Written exercise |
Count the lines below that contain the string "dimensions", treating uppercase and lowercase as different, and reply with the number alone.

Given entries |

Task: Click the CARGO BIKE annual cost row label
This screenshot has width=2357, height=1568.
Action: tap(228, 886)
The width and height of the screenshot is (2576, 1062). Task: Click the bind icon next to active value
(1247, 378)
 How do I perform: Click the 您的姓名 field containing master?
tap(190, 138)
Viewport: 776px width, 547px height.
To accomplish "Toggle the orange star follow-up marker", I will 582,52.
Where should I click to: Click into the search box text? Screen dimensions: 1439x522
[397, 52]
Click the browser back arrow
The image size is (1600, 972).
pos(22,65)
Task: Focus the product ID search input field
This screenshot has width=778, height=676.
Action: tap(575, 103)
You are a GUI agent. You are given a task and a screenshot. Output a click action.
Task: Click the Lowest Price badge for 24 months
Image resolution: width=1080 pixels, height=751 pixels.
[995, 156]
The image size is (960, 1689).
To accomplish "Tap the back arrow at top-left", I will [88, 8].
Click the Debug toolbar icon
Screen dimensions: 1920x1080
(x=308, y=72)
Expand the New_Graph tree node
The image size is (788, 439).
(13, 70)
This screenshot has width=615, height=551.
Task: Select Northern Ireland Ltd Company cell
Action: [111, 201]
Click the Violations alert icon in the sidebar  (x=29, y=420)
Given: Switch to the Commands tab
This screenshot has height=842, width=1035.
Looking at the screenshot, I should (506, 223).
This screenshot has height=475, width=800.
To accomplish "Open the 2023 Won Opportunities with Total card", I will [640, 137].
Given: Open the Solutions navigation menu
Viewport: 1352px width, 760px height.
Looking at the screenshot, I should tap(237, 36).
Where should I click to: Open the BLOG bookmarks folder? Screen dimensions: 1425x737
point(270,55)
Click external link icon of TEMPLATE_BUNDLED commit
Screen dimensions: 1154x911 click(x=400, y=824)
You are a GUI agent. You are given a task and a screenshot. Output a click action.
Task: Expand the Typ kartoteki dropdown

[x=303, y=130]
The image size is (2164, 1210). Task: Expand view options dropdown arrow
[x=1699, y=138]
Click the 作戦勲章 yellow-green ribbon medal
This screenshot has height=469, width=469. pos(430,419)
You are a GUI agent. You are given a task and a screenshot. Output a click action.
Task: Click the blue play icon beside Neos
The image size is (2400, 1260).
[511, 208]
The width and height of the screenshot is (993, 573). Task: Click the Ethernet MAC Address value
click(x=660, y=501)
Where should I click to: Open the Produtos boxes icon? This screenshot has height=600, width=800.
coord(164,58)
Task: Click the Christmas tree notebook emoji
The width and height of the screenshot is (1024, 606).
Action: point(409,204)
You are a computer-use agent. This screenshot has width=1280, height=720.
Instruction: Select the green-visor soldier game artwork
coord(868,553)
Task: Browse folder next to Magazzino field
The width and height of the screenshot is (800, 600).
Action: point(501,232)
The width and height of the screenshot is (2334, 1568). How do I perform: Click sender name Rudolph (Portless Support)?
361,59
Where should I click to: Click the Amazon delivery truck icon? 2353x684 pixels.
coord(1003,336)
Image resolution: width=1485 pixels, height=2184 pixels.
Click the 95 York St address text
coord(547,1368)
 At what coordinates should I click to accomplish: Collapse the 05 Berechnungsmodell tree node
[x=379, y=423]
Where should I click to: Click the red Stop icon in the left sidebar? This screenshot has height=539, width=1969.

Answer to the problem |
4